━━ Data records
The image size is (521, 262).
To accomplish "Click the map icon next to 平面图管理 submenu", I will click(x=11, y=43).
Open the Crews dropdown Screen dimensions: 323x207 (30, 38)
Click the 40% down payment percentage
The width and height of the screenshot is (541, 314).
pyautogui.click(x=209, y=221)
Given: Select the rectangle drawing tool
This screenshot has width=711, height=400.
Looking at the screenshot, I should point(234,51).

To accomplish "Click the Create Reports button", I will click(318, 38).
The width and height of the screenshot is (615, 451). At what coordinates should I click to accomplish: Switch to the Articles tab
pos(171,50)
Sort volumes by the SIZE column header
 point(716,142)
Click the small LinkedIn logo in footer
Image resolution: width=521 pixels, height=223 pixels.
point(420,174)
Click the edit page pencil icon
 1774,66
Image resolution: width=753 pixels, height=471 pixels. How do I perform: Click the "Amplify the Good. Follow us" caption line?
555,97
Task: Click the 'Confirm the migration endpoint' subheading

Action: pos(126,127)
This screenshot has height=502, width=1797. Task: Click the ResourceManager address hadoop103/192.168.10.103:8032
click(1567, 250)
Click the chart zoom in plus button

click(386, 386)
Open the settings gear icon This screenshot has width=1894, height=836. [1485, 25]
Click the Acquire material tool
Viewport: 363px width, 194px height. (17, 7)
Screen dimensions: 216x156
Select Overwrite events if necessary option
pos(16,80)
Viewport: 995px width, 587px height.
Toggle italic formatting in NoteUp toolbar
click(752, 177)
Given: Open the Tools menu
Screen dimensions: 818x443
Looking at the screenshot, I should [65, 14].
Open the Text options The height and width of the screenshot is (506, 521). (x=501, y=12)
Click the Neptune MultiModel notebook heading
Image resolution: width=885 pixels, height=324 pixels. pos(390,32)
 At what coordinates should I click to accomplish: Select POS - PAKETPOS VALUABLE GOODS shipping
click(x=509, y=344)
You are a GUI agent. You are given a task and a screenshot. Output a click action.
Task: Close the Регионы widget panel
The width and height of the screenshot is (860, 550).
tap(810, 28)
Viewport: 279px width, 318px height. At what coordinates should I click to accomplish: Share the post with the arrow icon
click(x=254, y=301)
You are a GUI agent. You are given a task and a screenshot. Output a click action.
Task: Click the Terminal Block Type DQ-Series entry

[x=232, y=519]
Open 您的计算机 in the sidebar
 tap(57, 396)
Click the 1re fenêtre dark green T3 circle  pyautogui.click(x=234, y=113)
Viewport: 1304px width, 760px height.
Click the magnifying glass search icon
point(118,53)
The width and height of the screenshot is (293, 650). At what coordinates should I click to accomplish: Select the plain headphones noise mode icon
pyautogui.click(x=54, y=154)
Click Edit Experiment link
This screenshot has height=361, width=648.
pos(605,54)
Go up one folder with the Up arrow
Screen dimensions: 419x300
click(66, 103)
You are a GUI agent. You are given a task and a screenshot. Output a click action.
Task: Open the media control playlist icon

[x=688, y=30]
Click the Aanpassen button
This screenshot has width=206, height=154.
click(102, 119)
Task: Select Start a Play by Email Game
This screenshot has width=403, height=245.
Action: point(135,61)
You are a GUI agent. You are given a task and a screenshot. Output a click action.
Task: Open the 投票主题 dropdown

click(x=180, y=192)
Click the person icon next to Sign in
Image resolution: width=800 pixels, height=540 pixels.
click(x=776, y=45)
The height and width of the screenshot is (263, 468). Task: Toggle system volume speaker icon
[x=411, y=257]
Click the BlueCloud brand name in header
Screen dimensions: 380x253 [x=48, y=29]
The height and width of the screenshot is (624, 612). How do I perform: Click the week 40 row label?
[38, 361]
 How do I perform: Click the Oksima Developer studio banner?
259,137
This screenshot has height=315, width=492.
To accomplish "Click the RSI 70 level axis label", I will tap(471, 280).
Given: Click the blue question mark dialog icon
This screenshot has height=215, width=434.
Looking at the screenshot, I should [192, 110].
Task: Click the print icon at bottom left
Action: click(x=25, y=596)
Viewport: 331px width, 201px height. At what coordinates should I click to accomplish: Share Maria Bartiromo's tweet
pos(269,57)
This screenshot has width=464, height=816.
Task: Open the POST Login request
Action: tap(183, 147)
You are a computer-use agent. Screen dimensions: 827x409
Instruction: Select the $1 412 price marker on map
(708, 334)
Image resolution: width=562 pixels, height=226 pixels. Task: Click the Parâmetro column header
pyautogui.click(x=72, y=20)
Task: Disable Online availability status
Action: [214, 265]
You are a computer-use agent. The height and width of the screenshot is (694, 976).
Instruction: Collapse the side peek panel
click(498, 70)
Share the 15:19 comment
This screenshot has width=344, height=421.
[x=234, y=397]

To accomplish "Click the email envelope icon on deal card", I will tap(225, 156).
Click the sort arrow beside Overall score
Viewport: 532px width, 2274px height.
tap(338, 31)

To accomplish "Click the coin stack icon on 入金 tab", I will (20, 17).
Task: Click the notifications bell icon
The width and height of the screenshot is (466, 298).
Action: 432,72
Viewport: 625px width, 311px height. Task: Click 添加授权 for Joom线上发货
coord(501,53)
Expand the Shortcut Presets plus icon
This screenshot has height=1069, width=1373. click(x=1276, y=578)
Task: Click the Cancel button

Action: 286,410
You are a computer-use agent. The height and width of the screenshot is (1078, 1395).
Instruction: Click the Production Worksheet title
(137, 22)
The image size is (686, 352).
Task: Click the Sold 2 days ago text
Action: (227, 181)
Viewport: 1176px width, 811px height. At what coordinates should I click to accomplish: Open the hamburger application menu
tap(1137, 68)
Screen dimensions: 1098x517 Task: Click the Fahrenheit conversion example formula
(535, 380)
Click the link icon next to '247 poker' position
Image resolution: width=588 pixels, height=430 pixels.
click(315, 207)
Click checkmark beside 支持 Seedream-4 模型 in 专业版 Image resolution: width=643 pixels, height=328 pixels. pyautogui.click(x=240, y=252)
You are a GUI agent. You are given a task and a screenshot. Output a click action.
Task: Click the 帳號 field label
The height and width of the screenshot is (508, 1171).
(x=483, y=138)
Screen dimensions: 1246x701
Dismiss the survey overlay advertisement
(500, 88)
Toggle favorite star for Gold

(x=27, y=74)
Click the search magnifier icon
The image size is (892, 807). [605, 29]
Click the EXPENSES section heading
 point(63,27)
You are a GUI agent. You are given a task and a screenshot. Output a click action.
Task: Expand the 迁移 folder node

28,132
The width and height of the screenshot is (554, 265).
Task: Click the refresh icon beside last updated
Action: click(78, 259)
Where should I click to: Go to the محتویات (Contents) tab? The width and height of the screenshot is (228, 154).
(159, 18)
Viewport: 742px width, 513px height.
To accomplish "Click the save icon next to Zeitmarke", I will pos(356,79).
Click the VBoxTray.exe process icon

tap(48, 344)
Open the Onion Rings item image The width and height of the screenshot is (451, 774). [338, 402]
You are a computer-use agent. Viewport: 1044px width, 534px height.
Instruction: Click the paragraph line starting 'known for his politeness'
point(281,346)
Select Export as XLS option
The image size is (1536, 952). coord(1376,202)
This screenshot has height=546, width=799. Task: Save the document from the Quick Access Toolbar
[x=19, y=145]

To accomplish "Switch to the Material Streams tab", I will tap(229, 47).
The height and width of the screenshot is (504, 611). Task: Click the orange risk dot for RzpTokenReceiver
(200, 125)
━━━━
* [What the task requires] When a line in the records above contains the word "computer", copy it.

* [Written answer]
You are a computer-use agent. Screen dimensions: 827x409
You are a computer-use agent. The height and width of the screenshot is (694, 976).
You are a computer-use agent. The height and width of the screenshot is (1078, 1395).
You are a computer-use agent. Viewport: 1044px width, 534px height.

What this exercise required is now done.